O Mundo dos Pequeninos - Uma Desvalorizada obra-prima

A verdadeira escala de nossa existência

Raphael Klopper - Editado por Fernanda Simplicio
Já imaginou se as “Viagens de Gulliver” se misturasse com “Querida, Encolhi as Crianças” em formato de animação?!
Bem, não tem muito a ver com O Mundo dos Pequeninos, só se estivermos falando de uma história de um universo gigantesco e épico enfiado dentro de um cenário íntimo e pequeno, semelhante a essas histórias e à disparidade de tamanhos de ambos os mundos fundidos em um criando toda a fantasia que se apresenta dentro da história. Ou, como no caso da maioria dos filmes de Ghibli, o desafio e o objetivo é como imergir essa fantasia e história em nossos temas e dramas do mundo real a serem explorados.
 
Nesse sentido, O Mundo dos Pequeninos pode quase ser visto como se fosse Meu Amigo Totoro misturado com A Vida de Inseto até certo ponto, porque, assim como em todos os casos dentro do ramo de adaptações de obras da Ghibli adaptando títulos da literatura ocidental, como é aqui o caso com Os Pequeninos Borrowers, de Mary Norton, sendo traduzido para a língua japonesa e sua própria mitologia, ao mesmo tempo em que se busca se adaptar à visão humanística de todos os filmes de Ghibli. É sempre um prato cheio de potencial e, falando apenas em uma escala imaginativa, este é um dos momentos mais altos do estúdio, embora não seja realmente um dos melhores em comparação com muitos outros.
   
Não é um filme com grandes tropeços ou quaisquer falhas fracas e aparentes, o problema parece estar no que não tem, que é parecer faltar mais duas horas de história aqui, porque o filme inteiro parece ser uma construção lenta, calma, auto-meditativo de um primeiro ato de uma história que ainda está para começar.
Se estendendo por muito tempo explorando e aparentemente introduzindo o pequeno mundo dos "borrowers" (traduzido livremente como os “emprestadores”), enquanto segue a protagonista de Arrietty e sua vida diária familiar tentando sobreviver enquanto procuram e pegam emprestadas bugigangas, restos e objetos esquecidos da casa humana onde eles vivem já que são seres pequeninos do tamanho de uma formiga vivendo em seu próprio pequeno universo dentro do nosso.
 
E mais tarde tentar explorar uma espécie de relacionamento amoroso e de amizade que ela estabelece com o menino humano Shô, enquanto explora sua própria pequena crise existencial por ter um problema cardíaco que o coloca perto do risco de morte na futura cirurgia que ele passará.
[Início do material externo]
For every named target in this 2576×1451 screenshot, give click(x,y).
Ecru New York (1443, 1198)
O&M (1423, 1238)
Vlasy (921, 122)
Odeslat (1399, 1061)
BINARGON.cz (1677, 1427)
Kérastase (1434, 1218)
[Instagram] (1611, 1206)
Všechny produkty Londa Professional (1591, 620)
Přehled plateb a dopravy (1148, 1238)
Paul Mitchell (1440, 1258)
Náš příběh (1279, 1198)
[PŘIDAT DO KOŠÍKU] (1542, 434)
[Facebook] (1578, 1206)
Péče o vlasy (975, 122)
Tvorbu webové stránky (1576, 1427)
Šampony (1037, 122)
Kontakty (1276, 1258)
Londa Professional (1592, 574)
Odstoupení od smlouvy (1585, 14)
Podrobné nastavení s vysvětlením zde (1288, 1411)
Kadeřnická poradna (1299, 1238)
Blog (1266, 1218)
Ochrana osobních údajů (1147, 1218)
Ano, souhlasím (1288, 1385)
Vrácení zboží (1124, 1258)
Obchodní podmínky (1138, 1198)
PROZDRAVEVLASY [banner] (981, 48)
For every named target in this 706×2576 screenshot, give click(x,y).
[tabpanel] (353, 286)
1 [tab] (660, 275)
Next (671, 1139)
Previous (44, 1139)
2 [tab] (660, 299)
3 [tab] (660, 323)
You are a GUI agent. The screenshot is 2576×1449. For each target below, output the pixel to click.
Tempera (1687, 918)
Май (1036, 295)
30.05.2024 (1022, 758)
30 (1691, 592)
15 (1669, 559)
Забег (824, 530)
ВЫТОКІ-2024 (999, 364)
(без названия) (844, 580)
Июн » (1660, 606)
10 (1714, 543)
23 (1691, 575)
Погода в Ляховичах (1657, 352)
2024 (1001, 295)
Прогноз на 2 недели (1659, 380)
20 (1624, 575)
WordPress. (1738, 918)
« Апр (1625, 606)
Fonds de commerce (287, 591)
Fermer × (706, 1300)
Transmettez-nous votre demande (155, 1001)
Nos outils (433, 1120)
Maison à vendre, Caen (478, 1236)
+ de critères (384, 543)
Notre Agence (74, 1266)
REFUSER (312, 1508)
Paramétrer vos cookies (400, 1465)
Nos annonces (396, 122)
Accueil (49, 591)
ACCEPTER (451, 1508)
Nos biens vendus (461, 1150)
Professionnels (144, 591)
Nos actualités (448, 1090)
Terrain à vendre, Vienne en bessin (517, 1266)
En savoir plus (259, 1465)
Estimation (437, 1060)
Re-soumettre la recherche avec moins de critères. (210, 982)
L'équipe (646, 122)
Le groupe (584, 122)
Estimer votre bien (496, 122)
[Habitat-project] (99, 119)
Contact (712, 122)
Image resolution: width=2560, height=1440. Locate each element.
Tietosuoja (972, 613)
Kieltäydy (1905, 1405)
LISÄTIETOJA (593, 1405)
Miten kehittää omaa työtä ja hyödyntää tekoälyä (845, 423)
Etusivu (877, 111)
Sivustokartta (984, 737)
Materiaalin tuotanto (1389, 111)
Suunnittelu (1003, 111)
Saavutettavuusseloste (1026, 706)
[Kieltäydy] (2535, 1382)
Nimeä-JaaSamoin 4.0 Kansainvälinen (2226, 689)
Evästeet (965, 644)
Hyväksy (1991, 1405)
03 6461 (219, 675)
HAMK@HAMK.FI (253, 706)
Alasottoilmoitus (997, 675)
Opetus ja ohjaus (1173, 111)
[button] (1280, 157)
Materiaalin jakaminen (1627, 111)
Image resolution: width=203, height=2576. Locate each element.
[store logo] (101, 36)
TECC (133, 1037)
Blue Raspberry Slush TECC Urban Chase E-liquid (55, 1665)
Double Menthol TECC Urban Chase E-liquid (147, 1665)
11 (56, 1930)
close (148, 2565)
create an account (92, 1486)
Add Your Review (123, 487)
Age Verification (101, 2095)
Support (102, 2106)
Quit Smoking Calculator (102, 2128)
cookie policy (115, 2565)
Ao mesmo tempo que temos uma subtrama da empregada doméstica egoísta que parece ter um pouco de rancor e aversão contra os borrowers ao tentar capturá-los, exterminar sua casa e provar sua existência apenas pela fama que ela conquistará por essa descoberta, e nossos heróis precisam se unir para lutar contra as probabilidades do mal que oprimem a existência dos pequenos seres.
 
Tudo isso é praticamente um terreno bastante perfeito e que cuja narrativa é explorada de forma visual muito criativa na ótima direção Hiromasa Yonebayashi que possui momentos para brilhar ALTO aqui. Mas no exato momento em que a história parecia estar pronta para entrar em um nível totalmente diferente de desenvolvimento e progressão, as coisas caminham rapidamente em direção ao “clímax” e nossos personagens fazem suas despedidas emocionadas e tudo está bem e feliz agora. O que é uma pena porque, embora se entenda que a proposta aqui é exatamente de ser uma história íntima em pequena escala, e que é perfeitamente bem-sucedida nisso, mas enquanto que o filme também parece provocar potenciais que ele nunca alcança ou sequer tem a chance de o fazer.
 
Embora o drama principal entre Arrietty e Shô se constrói de forma ótima e envolvente, e diferencial ao se rondar em torno de um tom triste e quase amargo, de coisas impossíveis de se sustentarem pelas circunstâncias em que vivem, cada um em sua própria natureza e seres, com as escalas de problemas bem delineadas em sua disparidade. Onde os sonhos, os sentimentos nas relações, os lugares onde criamos nossas raízes, os momentos onde encontramos propósito e felicidade, tudo acontece e passa muito rápido com pouco tempo para se resgatar, apenas os sentimentos que tiramos dessas breves experiências que marcam nós para sempre. Essa é a força dramática altamente complexa que se rege por trás do núcleo de O Mundo dos Pequeninos, e  que ressoa fortemente dentro do elenco de personagens realmente amáveis que cercam o filme.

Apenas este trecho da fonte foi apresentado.